▸ **PROBLEM**:
For the word "chevron", search the records and show each line in which it occurs.

▸ **DATA FOR THIS EXERCISE**:
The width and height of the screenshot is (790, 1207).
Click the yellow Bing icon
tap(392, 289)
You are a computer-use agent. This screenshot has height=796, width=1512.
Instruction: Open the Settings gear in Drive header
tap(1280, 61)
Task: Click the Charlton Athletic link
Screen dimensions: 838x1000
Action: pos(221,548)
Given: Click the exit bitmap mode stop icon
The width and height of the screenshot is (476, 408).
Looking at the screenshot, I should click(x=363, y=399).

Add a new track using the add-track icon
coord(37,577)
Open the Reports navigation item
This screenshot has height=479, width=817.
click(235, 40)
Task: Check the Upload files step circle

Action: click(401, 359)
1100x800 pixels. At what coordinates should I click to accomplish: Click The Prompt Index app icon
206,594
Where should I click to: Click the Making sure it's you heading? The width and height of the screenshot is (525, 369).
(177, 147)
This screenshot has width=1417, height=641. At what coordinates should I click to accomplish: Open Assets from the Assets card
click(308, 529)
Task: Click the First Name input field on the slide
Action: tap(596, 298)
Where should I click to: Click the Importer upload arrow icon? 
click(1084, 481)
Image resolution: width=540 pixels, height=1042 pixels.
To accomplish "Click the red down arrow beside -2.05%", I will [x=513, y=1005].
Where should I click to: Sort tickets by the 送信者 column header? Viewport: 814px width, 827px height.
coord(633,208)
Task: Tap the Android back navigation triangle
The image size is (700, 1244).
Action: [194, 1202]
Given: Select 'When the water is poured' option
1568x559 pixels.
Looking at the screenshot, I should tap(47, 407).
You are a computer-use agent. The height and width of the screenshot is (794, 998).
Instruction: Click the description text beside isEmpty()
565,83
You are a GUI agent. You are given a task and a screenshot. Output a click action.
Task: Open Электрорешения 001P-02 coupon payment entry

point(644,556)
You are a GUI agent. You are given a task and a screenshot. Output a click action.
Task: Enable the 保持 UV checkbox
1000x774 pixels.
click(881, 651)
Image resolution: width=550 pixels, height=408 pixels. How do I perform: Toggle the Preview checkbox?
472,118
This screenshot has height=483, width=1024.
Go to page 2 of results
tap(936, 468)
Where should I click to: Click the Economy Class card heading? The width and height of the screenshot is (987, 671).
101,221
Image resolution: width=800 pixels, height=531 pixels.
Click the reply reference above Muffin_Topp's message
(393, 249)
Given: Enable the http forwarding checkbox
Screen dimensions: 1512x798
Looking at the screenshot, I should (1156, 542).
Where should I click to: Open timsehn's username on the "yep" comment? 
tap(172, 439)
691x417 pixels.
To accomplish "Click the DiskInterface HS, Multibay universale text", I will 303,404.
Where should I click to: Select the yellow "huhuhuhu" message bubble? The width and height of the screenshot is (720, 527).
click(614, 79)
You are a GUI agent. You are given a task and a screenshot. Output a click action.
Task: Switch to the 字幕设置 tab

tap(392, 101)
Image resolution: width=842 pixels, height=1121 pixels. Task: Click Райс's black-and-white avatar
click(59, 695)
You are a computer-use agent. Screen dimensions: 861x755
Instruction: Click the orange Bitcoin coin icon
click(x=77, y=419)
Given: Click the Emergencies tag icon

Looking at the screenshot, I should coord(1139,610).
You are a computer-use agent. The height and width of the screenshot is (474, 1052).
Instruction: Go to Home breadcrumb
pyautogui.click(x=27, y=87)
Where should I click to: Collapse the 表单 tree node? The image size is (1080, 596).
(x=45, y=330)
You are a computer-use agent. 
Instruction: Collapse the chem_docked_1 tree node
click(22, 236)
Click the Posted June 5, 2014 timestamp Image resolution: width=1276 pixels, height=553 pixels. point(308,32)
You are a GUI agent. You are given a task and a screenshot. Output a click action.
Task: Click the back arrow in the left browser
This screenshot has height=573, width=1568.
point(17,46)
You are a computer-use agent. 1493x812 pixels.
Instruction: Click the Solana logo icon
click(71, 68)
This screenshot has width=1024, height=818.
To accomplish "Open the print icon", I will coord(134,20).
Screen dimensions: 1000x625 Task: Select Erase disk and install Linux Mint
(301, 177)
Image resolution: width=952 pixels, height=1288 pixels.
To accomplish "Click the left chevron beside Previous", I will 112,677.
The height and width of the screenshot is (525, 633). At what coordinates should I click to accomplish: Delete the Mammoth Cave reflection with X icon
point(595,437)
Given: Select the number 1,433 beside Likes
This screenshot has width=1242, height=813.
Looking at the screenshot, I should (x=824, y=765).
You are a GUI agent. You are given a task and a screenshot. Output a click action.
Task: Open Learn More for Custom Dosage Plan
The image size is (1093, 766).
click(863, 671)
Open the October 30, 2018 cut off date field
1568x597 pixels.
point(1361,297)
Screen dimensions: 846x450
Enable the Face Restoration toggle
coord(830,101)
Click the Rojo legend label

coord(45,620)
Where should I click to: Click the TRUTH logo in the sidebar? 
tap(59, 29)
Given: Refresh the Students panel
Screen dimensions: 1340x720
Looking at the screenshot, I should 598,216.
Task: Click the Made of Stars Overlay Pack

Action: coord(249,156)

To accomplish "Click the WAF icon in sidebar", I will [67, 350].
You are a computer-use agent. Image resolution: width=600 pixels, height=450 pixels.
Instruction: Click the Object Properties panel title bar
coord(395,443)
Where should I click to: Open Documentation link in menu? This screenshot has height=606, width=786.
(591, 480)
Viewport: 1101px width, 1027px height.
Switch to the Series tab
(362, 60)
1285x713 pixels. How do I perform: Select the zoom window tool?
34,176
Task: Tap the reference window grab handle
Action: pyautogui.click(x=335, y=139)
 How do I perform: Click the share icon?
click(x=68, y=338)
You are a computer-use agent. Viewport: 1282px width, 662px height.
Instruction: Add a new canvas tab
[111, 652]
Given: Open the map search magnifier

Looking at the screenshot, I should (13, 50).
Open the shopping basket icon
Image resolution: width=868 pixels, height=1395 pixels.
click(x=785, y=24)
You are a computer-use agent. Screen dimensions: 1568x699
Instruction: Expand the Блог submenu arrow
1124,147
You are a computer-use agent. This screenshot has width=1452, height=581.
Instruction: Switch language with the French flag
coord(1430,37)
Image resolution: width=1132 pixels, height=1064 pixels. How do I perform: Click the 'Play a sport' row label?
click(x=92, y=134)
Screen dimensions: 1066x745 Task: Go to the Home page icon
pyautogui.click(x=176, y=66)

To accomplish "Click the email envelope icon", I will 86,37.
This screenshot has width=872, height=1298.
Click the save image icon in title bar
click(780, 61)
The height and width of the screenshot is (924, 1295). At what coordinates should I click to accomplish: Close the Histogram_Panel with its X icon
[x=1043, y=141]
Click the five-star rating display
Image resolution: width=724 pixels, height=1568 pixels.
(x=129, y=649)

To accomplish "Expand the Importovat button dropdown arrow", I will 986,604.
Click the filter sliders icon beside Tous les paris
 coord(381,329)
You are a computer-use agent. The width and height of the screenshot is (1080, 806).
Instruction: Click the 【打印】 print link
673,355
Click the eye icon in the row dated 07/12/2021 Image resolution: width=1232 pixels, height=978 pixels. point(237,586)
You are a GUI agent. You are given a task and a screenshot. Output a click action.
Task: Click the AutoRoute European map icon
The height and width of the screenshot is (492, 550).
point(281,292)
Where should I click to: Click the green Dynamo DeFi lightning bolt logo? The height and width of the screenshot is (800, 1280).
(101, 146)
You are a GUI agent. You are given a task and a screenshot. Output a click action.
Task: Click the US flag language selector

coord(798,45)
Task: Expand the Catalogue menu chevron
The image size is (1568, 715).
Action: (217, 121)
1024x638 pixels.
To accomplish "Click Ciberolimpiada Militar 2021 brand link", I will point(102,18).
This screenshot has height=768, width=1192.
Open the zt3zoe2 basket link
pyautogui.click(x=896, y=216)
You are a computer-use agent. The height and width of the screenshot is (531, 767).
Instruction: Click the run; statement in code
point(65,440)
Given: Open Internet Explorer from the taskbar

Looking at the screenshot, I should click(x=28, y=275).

▸ **RESULT**:
To accomplish "Click the left chevron beside Previous", I will 112,677.
Task: Expand the Catalogue menu chevron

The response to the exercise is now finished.